Problem statement ::
Scan the entries for the word "computer", and copy every line where it appears.

Exercise material ::
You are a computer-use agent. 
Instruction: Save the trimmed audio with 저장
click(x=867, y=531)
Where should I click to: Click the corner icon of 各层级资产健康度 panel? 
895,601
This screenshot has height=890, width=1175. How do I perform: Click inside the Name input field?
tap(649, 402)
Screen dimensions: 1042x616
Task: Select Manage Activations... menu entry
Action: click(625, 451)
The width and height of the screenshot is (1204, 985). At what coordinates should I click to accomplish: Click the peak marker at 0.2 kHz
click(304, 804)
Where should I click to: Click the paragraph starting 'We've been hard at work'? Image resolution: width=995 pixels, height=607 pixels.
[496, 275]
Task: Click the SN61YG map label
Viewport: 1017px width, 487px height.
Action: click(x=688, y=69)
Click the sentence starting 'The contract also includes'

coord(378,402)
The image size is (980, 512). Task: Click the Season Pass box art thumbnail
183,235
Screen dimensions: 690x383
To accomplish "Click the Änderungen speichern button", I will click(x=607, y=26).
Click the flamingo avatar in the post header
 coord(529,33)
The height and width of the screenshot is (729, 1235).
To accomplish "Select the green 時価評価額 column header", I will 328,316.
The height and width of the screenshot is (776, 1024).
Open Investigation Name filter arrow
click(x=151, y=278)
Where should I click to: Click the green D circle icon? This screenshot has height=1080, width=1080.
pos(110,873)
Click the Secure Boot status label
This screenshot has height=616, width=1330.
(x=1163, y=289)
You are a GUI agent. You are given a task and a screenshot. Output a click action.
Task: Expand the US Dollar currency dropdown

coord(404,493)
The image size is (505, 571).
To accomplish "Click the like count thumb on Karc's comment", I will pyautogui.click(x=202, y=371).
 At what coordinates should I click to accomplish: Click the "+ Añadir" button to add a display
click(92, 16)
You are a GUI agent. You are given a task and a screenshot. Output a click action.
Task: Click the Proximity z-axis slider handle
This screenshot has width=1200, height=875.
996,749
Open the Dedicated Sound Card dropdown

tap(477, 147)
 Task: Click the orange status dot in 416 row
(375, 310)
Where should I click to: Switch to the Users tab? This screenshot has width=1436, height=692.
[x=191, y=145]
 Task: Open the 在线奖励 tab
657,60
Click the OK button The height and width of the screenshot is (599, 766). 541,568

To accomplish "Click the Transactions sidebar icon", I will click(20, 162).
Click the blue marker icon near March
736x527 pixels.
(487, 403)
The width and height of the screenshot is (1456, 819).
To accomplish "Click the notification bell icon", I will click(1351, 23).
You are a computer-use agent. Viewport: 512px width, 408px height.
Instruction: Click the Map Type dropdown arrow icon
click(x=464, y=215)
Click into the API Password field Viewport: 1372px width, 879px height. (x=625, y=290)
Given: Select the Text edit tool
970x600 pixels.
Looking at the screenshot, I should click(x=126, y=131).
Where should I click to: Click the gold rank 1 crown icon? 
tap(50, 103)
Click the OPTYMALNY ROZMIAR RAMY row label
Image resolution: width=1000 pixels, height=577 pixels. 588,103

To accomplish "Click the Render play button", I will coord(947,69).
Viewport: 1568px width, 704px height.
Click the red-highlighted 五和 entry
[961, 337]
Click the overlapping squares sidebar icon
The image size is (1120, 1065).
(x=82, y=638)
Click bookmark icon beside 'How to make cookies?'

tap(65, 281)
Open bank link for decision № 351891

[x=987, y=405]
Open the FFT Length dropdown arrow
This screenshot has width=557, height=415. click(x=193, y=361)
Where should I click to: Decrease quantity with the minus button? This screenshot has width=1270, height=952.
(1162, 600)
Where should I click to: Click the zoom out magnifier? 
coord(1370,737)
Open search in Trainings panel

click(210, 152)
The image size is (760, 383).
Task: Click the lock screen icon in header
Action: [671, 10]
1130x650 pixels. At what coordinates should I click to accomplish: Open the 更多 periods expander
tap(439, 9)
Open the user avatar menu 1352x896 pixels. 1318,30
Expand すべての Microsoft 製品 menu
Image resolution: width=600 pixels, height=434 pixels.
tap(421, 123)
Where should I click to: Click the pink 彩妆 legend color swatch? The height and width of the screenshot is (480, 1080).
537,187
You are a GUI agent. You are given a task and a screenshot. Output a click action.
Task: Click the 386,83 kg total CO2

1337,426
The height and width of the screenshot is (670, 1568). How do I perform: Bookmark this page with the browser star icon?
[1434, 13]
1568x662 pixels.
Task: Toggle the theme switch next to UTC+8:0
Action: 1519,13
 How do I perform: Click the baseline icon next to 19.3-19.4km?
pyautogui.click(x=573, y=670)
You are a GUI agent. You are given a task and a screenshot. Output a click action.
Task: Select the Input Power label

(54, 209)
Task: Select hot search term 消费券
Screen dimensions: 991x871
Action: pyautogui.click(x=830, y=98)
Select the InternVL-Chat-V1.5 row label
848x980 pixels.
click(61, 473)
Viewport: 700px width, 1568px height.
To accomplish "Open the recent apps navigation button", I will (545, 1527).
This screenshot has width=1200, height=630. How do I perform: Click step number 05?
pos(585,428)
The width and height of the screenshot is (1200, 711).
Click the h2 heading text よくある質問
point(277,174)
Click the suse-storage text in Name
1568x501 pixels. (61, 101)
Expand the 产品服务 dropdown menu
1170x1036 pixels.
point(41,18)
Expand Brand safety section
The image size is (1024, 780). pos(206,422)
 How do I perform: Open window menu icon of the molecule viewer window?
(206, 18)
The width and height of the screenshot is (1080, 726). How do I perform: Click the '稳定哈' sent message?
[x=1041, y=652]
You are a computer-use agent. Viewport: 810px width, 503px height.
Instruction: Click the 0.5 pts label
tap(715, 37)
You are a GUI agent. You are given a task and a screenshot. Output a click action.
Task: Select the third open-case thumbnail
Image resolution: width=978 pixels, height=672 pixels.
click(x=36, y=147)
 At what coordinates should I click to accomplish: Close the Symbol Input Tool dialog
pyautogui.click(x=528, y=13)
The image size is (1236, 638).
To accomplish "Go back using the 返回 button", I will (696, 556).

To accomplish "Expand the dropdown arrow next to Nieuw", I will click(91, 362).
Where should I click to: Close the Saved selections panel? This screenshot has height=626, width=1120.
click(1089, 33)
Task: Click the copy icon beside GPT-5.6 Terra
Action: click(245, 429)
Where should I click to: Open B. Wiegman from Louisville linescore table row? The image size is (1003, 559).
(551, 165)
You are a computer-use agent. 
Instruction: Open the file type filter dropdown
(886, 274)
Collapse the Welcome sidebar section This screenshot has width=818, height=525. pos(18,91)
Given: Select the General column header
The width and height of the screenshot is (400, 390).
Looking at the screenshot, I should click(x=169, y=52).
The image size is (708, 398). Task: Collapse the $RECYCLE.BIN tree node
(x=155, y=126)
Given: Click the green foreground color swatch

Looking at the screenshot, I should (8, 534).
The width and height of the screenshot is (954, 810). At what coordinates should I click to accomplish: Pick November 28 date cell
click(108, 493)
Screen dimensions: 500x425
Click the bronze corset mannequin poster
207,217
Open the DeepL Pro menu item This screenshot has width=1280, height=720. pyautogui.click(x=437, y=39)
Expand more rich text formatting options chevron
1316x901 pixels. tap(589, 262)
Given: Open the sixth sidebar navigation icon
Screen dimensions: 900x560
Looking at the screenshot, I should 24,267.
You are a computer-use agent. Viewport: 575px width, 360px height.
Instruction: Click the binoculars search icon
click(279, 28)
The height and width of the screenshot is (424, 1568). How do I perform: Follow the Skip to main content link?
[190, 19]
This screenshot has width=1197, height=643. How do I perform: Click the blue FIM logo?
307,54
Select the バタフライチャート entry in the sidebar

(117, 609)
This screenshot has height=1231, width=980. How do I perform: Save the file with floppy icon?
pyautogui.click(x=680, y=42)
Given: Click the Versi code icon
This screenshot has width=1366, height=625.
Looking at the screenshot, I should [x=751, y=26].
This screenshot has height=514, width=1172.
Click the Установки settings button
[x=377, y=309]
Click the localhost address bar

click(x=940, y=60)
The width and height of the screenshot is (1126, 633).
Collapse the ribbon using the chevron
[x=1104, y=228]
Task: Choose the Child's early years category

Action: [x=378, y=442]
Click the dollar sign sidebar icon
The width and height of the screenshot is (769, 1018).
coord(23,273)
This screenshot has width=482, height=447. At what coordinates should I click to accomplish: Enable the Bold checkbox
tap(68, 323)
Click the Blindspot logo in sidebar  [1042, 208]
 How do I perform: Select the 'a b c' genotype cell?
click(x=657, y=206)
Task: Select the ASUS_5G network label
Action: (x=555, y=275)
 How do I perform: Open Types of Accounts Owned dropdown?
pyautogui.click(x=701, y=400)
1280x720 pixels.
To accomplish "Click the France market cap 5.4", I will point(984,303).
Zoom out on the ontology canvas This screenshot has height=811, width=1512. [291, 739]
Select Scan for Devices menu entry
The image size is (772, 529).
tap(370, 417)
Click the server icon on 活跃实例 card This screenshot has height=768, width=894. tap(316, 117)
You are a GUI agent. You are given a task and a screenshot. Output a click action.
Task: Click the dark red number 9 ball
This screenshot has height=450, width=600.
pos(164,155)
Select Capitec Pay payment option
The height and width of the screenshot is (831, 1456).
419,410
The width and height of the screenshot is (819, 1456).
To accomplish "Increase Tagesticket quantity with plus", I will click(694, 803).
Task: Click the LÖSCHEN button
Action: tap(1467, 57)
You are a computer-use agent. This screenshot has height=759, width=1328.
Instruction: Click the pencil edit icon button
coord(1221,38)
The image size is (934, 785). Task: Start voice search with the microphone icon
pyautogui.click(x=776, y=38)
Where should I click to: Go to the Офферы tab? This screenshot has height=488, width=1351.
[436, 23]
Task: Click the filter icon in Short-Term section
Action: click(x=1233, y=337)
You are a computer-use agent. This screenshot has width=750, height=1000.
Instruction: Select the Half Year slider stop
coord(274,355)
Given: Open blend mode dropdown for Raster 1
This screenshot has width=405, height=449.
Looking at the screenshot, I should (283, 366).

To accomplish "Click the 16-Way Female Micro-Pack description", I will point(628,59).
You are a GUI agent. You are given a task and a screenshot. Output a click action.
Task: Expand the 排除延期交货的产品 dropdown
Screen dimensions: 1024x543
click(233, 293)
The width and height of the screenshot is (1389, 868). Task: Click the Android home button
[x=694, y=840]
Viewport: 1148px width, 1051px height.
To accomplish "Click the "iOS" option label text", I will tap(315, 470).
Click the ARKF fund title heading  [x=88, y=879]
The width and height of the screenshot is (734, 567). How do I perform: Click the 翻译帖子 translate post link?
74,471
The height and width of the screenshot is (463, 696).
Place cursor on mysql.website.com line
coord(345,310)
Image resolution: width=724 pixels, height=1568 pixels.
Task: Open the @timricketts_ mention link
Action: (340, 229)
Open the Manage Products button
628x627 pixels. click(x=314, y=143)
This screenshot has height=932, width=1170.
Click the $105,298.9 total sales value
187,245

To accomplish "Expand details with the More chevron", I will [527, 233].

Written answer ::
You are a computer-use agent. 
You are a computer-use agent. Viewport: 512px width, 408px height.
You are a computer-use agent. Viewport: 810px width, 503px height.
You are a computer-use agent. 
You are a computer-use agent. Viewport: 575px width, 360px height.
You are a computer-use agent. This screenshot has height=759, width=1328.
You are a computer-use agent. This screenshot has width=750, height=1000.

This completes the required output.